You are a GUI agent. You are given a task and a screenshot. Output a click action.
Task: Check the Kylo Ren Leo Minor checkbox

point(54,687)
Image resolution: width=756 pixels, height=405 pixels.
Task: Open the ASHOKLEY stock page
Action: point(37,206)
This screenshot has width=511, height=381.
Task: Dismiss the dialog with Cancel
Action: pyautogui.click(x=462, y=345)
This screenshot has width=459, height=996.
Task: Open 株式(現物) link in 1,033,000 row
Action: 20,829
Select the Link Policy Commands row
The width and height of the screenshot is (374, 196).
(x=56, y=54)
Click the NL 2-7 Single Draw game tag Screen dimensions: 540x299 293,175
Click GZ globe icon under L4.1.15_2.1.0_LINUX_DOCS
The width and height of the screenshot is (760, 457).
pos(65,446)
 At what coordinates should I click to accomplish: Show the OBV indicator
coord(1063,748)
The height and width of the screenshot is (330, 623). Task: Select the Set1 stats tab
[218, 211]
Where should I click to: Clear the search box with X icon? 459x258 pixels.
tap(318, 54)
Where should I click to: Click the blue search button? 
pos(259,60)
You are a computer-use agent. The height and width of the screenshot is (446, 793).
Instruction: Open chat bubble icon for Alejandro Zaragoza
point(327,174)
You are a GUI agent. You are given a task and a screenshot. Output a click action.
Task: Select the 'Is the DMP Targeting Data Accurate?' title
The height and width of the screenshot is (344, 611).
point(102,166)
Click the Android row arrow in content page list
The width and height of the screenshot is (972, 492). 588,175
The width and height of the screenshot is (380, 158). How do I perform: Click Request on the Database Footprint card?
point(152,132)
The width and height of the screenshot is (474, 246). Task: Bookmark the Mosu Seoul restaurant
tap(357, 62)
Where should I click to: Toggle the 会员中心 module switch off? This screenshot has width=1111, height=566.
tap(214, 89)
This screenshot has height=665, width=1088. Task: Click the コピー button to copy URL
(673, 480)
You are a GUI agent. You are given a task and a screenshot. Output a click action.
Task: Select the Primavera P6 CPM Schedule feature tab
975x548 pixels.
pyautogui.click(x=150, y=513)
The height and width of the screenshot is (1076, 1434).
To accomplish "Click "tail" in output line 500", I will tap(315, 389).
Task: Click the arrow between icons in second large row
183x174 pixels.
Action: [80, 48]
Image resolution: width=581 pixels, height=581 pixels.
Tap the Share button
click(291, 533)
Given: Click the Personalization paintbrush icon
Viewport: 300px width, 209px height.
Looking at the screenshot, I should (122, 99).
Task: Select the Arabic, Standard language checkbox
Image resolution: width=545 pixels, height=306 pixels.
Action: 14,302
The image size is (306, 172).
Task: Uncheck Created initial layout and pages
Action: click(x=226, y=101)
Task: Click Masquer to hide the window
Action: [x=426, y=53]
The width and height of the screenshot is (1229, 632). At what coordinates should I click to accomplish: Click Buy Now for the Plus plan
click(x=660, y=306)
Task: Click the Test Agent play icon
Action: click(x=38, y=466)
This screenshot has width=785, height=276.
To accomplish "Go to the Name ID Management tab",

§

# WORK TO COMPLETE
Reproduce all of the data above, line for line, without changing anything.

# EXERCISE SOLUTION
You are a GUI agent. You are given a task and a screenshot. Output a click action.
Task: Check the Kylo Ren Leo Minor checkbox

point(54,687)
Image resolution: width=756 pixels, height=405 pixels.
Task: Open the ASHOKLEY stock page
Action: point(37,206)
This screenshot has width=511, height=381.
Task: Dismiss the dialog with Cancel
Action: pyautogui.click(x=462, y=345)
This screenshot has width=459, height=996.
Task: Open 株式(現物) link in 1,033,000 row
Action: 20,829
Select the Link Policy Commands row
The width and height of the screenshot is (374, 196).
(x=56, y=54)
Click the NL 2-7 Single Draw game tag Screen dimensions: 540x299 293,175
Click GZ globe icon under L4.1.15_2.1.0_LINUX_DOCS
The width and height of the screenshot is (760, 457).
pos(65,446)
 At what coordinates should I click to accomplish: Show the OBV indicator
coord(1063,748)
The height and width of the screenshot is (330, 623). Task: Select the Set1 stats tab
[218, 211]
Where should I click to: Clear the search box with X icon? 459x258 pixels.
tap(318, 54)
Where should I click to: Click the blue search button? 
pos(259,60)
You are a computer-use agent. The height and width of the screenshot is (446, 793).
Instruction: Open chat bubble icon for Alejandro Zaragoza
point(327,174)
You are a GUI agent. You are given a task and a screenshot. Output a click action.
Task: Select the 'Is the DMP Targeting Data Accurate?' title
The height and width of the screenshot is (344, 611).
point(102,166)
Click the Android row arrow in content page list
The width and height of the screenshot is (972, 492). 588,175
The width and height of the screenshot is (380, 158). How do I perform: Click Request on the Database Footprint card?
point(152,132)
The width and height of the screenshot is (474, 246). Task: Bookmark the Mosu Seoul restaurant
tap(357, 62)
Where should I click to: Toggle the 会员中心 module switch off? This screenshot has width=1111, height=566.
tap(214, 89)
This screenshot has height=665, width=1088. Task: Click the コピー button to copy URL
(673, 480)
You are a GUI agent. You are given a task and a screenshot. Output a click action.
Task: Select the Primavera P6 CPM Schedule feature tab
975x548 pixels.
pyautogui.click(x=150, y=513)
The height and width of the screenshot is (1076, 1434).
To accomplish "Click "tail" in output line 500", I will tap(315, 389).
Task: Click the arrow between icons in second large row
183x174 pixels.
Action: [80, 48]
Image resolution: width=581 pixels, height=581 pixels.
Tap the Share button
click(291, 533)
Given: Click the Personalization paintbrush icon
Viewport: 300px width, 209px height.
Looking at the screenshot, I should (122, 99).
Task: Select the Arabic, Standard language checkbox
Image resolution: width=545 pixels, height=306 pixels.
Action: 14,302
The image size is (306, 172).
Task: Uncheck Created initial layout and pages
Action: click(x=226, y=101)
Task: Click Masquer to hide the window
Action: [x=426, y=53]
The width and height of the screenshot is (1229, 632). At what coordinates should I click to accomplish: Click Buy Now for the Plus plan
click(x=660, y=306)
Task: Click the Test Agent play icon
Action: click(x=38, y=466)
This screenshot has width=785, height=276.
To accomplish "Go to the Name ID Management tab",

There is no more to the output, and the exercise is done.